- Native name: Содиқ Алиназаров
- Born: 1914 Pishpek, Russian Empire
- Died: 7 March 1969 (aged 54–55) Frunze, Kyrgyz SSR, USSR
- Allegiance: Soviet Union
- Branch: Red Army
- Service years: 1942–1945
- Rank: Private
- Conflicts: World War II
- Awards: Hero of the Soviet Union

= Sodiq Alinazarov =

Soviet military personnel (1914–1969)

Sodiq Alinazarov (Садык Алиназаров; 1914 — 7 March 1969) was an Uzbek machine-gunner in World War II and Hero of the Soviet Union from Kyrgyzstan.

==Background==
Alinazarov was born in 1914 to a working-class ethnic Uzbek family in Bishkek, located in present-day Kyrgyzstan. He lost his parents at an early age, and had only a primary education. Before the war he worked at a meat processing factory.

==World War II==
Drafted into the Red Army in 1942, he arrived at the front in August 1943. He soon distinguished himself in the crossing of the Dnieper River on the night of 24–25 September, being the first in the Okuninovo area to cross the river.
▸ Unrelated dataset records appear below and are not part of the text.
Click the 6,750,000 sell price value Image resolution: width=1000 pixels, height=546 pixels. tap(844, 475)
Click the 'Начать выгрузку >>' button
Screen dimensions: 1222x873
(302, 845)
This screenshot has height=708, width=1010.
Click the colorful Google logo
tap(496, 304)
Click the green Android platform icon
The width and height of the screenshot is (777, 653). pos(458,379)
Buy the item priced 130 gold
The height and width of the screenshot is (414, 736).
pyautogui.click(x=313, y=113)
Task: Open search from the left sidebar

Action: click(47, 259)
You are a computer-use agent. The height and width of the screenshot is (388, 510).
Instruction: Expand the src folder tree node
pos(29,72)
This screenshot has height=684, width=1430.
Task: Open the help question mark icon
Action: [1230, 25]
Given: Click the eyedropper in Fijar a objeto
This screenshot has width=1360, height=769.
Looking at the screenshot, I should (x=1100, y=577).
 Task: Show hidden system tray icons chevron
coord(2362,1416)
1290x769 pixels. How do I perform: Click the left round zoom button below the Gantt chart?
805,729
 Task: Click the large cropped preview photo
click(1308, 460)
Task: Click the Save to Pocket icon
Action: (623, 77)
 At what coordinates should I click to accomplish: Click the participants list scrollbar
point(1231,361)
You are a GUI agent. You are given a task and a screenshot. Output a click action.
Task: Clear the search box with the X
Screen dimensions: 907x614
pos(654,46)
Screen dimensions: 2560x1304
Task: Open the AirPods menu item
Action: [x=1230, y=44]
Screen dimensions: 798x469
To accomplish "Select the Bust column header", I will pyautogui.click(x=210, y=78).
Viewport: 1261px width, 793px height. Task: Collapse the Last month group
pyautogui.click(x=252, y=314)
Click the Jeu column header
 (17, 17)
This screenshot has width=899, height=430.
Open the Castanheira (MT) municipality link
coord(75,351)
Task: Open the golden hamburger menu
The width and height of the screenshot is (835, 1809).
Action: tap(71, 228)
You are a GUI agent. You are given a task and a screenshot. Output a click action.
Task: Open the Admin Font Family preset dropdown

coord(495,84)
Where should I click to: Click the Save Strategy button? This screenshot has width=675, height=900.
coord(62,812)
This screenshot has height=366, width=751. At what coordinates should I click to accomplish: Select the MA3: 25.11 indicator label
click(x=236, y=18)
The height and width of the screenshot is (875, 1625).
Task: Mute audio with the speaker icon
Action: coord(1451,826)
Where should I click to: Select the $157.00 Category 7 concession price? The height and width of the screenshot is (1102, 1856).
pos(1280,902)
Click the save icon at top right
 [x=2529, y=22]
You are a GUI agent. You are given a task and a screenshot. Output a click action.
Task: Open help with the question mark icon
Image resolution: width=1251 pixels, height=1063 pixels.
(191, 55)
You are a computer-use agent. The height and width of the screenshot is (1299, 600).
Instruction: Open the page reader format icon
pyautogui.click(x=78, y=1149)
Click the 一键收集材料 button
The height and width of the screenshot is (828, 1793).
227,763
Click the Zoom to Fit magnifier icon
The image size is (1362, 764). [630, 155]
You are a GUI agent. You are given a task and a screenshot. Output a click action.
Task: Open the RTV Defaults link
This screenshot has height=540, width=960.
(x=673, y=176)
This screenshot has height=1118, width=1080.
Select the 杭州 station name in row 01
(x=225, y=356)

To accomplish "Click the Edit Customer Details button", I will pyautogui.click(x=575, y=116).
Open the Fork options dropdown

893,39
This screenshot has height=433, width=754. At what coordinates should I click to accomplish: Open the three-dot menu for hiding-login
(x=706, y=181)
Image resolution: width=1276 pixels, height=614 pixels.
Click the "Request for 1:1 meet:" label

For two days he fought hard to hold the bridgehead, repelling twelve enemy counterattacks. During one of the attacks he ran out of ammunition for his machine gun, so he moved to the Nazi position and stole a machine gun and ammunition to continue fighting them. In the end, he killed a platoon's worth of enemy fighters. For 42 hours he held his position and never left his machine gun, saving his detachment and enabling crossing of the Dnieper in the area. For the feat he was awarded the title Hero of the Soviet Union on 17 October 1943.

==Later life==
After the war he was demobilized from the Red Army and returned to his home city. He died on 7 March 1969.